> Texte extrait

Et ce vide n’est-il pas, à sa manière, une autre façon de percevoir l’humilité de Dieu ?

Aujourd’hui, plus qu’ailleurs, nous en sentons l’importance. Dans le silence des camps de la mort, dans le désespoir de ceux oubliés par la richesse, le silence de Dieu est la première réponse. Elle n’implique pas le fait que Dieu est absent. Elle dit juste quelque chose de son respect de l’homme… Ce n’est qu’en méditant ce silence, que l’on peut sentir qu’il est pourtant là. Dans le silence de la croix, dans la nuit de l’agonie, Jésus n’a-t-il pas fait, lui aussi, cette expérience, jusqu’au doute, jusqu’au sentiment d’abandon qui va jusqu’au cri « Mon Dieu, pourquoi m’as-tu abandonné ? ». Ce silence, apparent, pesant, révoltant parfois, est le premier pas de Dieu. Il masque une présence autre, qui ne se révèle pas tout de suite, qui laisse à l’homme le temps de l’humain…

En cela, il n’est pas loin de nous, mais comme l’affirme en chœur certains théologiens, depuis Luther, Barth, Moltmann, Hans Urs von Balthasar ou Moingt : « Il est solidaire de notre souffrance »… Ce qui se révèle dans le vide et dans le cri partagé de l’homme et de Dieu, c’est un Christ qui n’est pas loin de nous, mais solidaire, marcheur à nos côtés, souffrant plus, voire autant que nous… Homme, pleinement homme !

> Travail à faire
a) Pouvez-vous reformuler sous forme de liste le paragraphe du texte sur le silence de Dieu qui commence par « Aujourd’hui, plus qu’ailleurs », en conservant ses idées principales ?
b) Comment traduiriez-vous en anglais cette phrase du texte sur le silence de Dieu : « Ce silence, apparent, pesant, révoltant parfois, est le premier pas de Dieu. » ?
c) Pourriez-vous poursuivre le texte sur le silence de Dieu à la suite de sa dernière phrase ?

> Données sources
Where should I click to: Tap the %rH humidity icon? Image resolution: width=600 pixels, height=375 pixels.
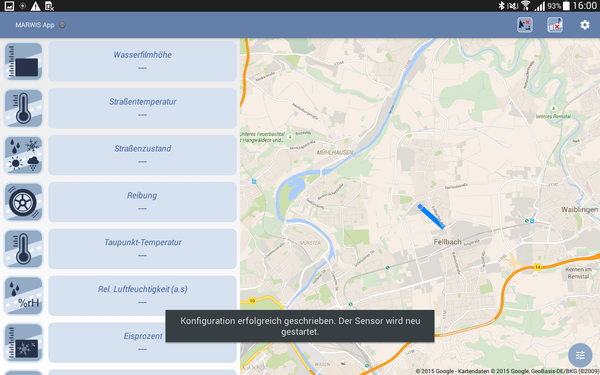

> Réponses fournies
a)
- Aujourd’hui plus qu’ailleurs, nous en sentons l’importance.
- Dans le silence des camps de la mort et dans le désespoir des oubliés de la richesse, la première réponse est le silence de Dieu.
- Cette réponse ne signifie pas que Dieu est absent. Elle exprime son respect de l’homme.
- C’est seulement en méditant ce silence que l’on peut sentir que Dieu est pourtant là.
- Jésus a fait cette expérience dans le silence de la croix et la nuit de l’agonie. Il l’a vécue jusqu’au doute et au sentiment d’abandon, jusqu’au cri « Mon Dieu, pourquoi m’as-tu abandonné ? ».
- Ce silence apparent, pesant, parfois révoltant, est le premier pas de Dieu.
- Il cache une autre présence, qui ne se révèle pas tout de suite et laisse à l’homme le temps de l’humain.

b) This silence, apparent, oppressive, at times outrageous, is God’s first step.

c)
Une rumeur

Mais voilà, au bout de quelque temps, une rumeur est née. Elle apparaît selon les trois premiers évangélistes dès le troisième jour. Au vide du cœur de l’homme répond un autre creux. Ce n’est pas encore la pleine manifestation du ressuscité, mais l’incertain qui fait résonner le manque. Au lieu de répondre tout de suite à la quête, Dieu respecte encore nos incertitudes. Il ne nous impose pas un ressuscité palpable et visible pour l’éternité. L’expérience de la puissance de Dieu après la mort commence par une brise légère. Est-ce la voix d’un fin silence qui fait écho à ce qu’Élie a pu percevoir sur la montagne. À la fois silence impalpable et, en même temps, voix insaisissable, chant ou musique d’un Dieu qui laisse résonner quelques notes dans un cœur avide de sens.

Cette tendresse dans la manifestation est aussi celle décrite par Luc sur le chemin d’Emmaüs. Alors qu’il se dévoile dans la fraction du pain, Jésus disparaît du regard pour que résonnent encore les notes du tombeau vide…

C’est peut-être le deuxième temps de la manifestation après le silence. D’abord le creux, puis une première note, si ténue que l’on sent le souffle sur son visage, caresse éphémère d’un Dieu qui manifeste sa présence, sans s’imposer, feu follet d’un sourire perçu chez l’autre qui éveille notre curiosité, nous fait demander s’il est possible, qu’au-delà du gouffre, du désespoir, chante, ailleurs, la voix du bien-aimé. Fleur fragile qui révèle que tout n’est pas mort.

« J’ai ouvert la porte et il n’était déjà plus là », nous dit en substance ce beau chant d’amour du Cantique des Cantiques. Dieu ne ponctue le silence que de signes fragiles, d’une rumeur, d’un souffle ténu qui nous fait tourner la tête, rend possible un espoir et nous appelle ailleurs.

La rumeur du tombeau vide fait courir Pierre et Jean. Elle pousse Marie Madeleine à interroger le jardinier. « Où as-tu mis mon Seigneur ? » Bizarrement cette note fragile entre encore en écho avec une autre voix, celle qui résonnait dans le premier jardin. On se souvient, qu’après la chute, l’homme a découvert sa nudité, sa fragilité et qu’il se cache. Dans la souffrance ou dans la faute, il a lui aussi pris conscience du vide, d’un « tombeau vide ». Alors, comme nous l’avons déjà noté, a résonné une rumeur, une Shékinah dit le Targum, présence indéfinissable dans le jardin qui dit l’« Où es-tu ? » de Dieu (cf. Gn 3).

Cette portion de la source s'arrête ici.